Share your dilemmas and get honest opinions from other Mumsnetters.

to think 'oh well she'll cope' about DD's friend when we go out to Prezzo for a meal?

124 replies

OrmIrian · 07/04/2009 11:26

DD's is taking 4 friends to Prezzo for a meal on her birthday. She is looking forward to it. It's her favourite place to eat and still feels a little bit grown up to her. One of her friends is very fussy about food. To a very difficult extent. TBH I had forgotten about this when I arranged it. But her mum reminded DH when he met her in the street yesterday. She won't eat pizza or pasta apparently. In fact the only place we could have taken her to eat would have been MacDonalds

I am tempted to say 'sod it' and hope she can find something to eat when she gets there. All the other girls are looking forward to it. Or should I cancel? I really don't want to.

OP posts:
frogwatcher · 08/04/2009 09:32

Some of the comments on here really disturb me. I have one really fussy daughter - she actually went to Prezzos for a Birthday Party and I felt guilty after as she didnt eat a thing (doesnt like chips, pizza, pasta, icecream or much at all) and it really stressed the host. I should have said something before as my dd is quite used to going out and not eating anything other than a piece of bread while every body else eats but not everybody finds it comfortable to see a child not eat. I just didnt think about it as it is normal life for us. I think that as a parent of an extremely fussy child, the parents were reminding you so you wouldnt worry. And all of you being harsh re this - just be pleased you obviously dont have to put up with it. It is nothing to do with parenting - my middle child eats and tries everything, my eldest is violently sick at the table on a regular basis if she as much as smells something she doesnt like (most things) and my youngest eats about 6 different foods!!! How can that be explained.

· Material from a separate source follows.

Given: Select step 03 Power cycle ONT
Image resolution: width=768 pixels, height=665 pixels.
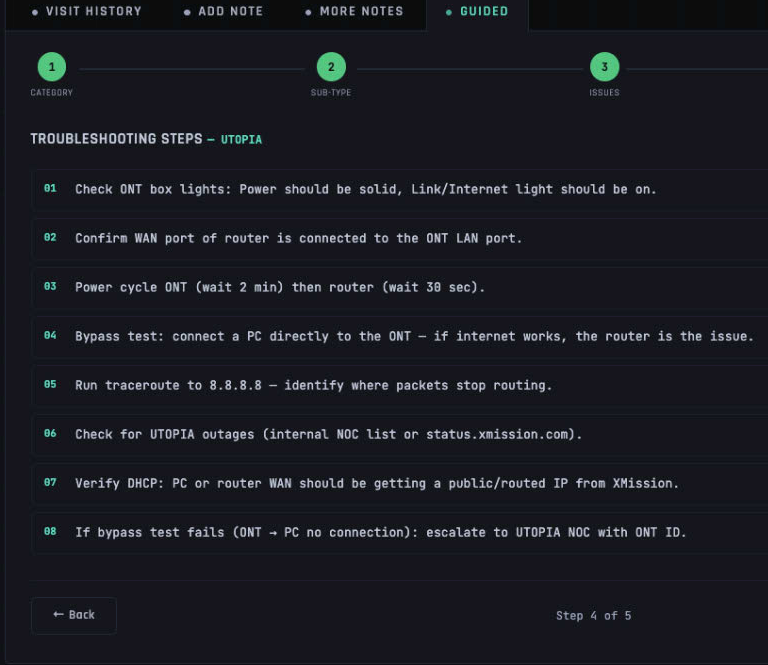Looking at the screenshot, I should [x=280, y=287].
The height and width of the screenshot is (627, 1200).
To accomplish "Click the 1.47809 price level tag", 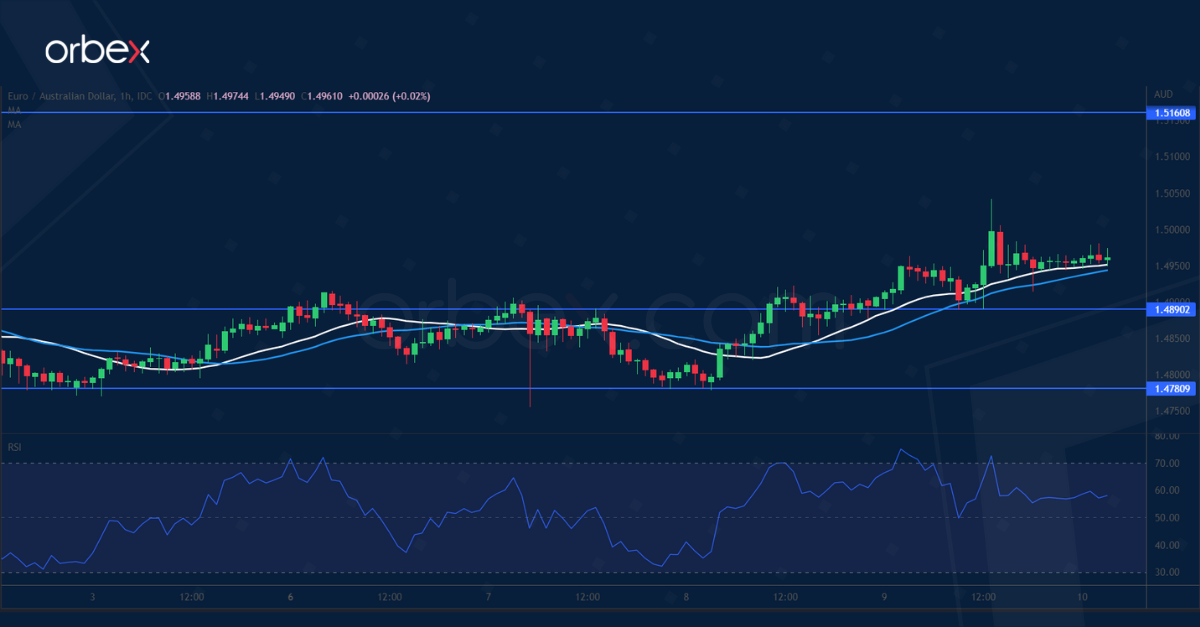I will (x=1172, y=388).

TsarChasm · 08/04/2009 09:41

I think frog hits the nail when she says 'not everybody finds it comfortable to see a child not eat.' That's me. A couple of friends we've had here have hardly eaten a scrap or at least only something vv basic even after lots of tempting with all sorts.

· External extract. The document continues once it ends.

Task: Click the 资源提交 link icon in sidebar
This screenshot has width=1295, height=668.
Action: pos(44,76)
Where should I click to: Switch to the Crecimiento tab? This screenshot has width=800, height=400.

I hate handing back unfed children.

frogwatcher · 08/04/2009 09:52

It is so hard being the parent of a fussy eater that to be honest support is what we need. Food has never been an issue for us - my dh and I eat practically everything and enjoy eating out and have done so with all the children since they were babies in arms. We have two tables in the house and eat at a table for 99% of meals and I cook nearly every day. I had to do a food chart for the nutritionist who was trying to help me and she was astounded at the range of food I cook and the fact that after years and years of trying, i still present them with cooked food in small quantities with no fuss and then bin it day after day after day. I was extremely honest with the chart and she said that nutritionally they were great with a really healthy diet (instinctive preservation by the children) but just very very limited. My eldest doesnt eat potatoe in any form, pasta, rice, sauces, any veg whatsoever and so it goes on. She is not playing us up as she tries so hard - it upsets her more than us now as she finds it hard at other peoples houses, as she vomits if she as much as smells or tries something she doesnt like. To the op, I would never expect things to change around her though. She justs fits in and carries babybels in her pocket!!

becstarlitsea · 08/04/2009 09:56

OrmIrian - definitely have the wine and olives. You're being very kind and understanding about this. Your DD should definitely go where she wants and eat what she wants for her birthday. I'd say don't worry if fussy eater doesn't eat, don't make a big deal or single her out at all, if she says 'I don't like anything here' Just say 'Okay, you don't have to eat, don't worry about it. Now DD what are you having?' Just move the conversation along. And don't feel uncomfortable if she doesn't eat - her Mum will feed her before or after.

But must admit to a shameful middleclass judgemental at McDonalds. Oooh look at me the little guardian reading do-gooder... My personal feelings: DS can go to McD's with his friends when he's older if he so chooses. He'll have to pay with money earned through doing chores or somesuch. Even though I don't believe extreme fussy eating is down to parenting, I think a kid can't decide that they like McD's unless they've been there. And why would you take a kid who has a tendency to limit the foods they'll eat to a place that serves crackfood? (crackfood - my made-up word for food which is highly addictive, unhealthy, and unsustainably profitable for the purveyor. I am in no way implying that McD's serve crack of course!)

squilly · 08/04/2009 10:12

I love the way fussy eaters and McDonalds always end up being mentioned in the same breath.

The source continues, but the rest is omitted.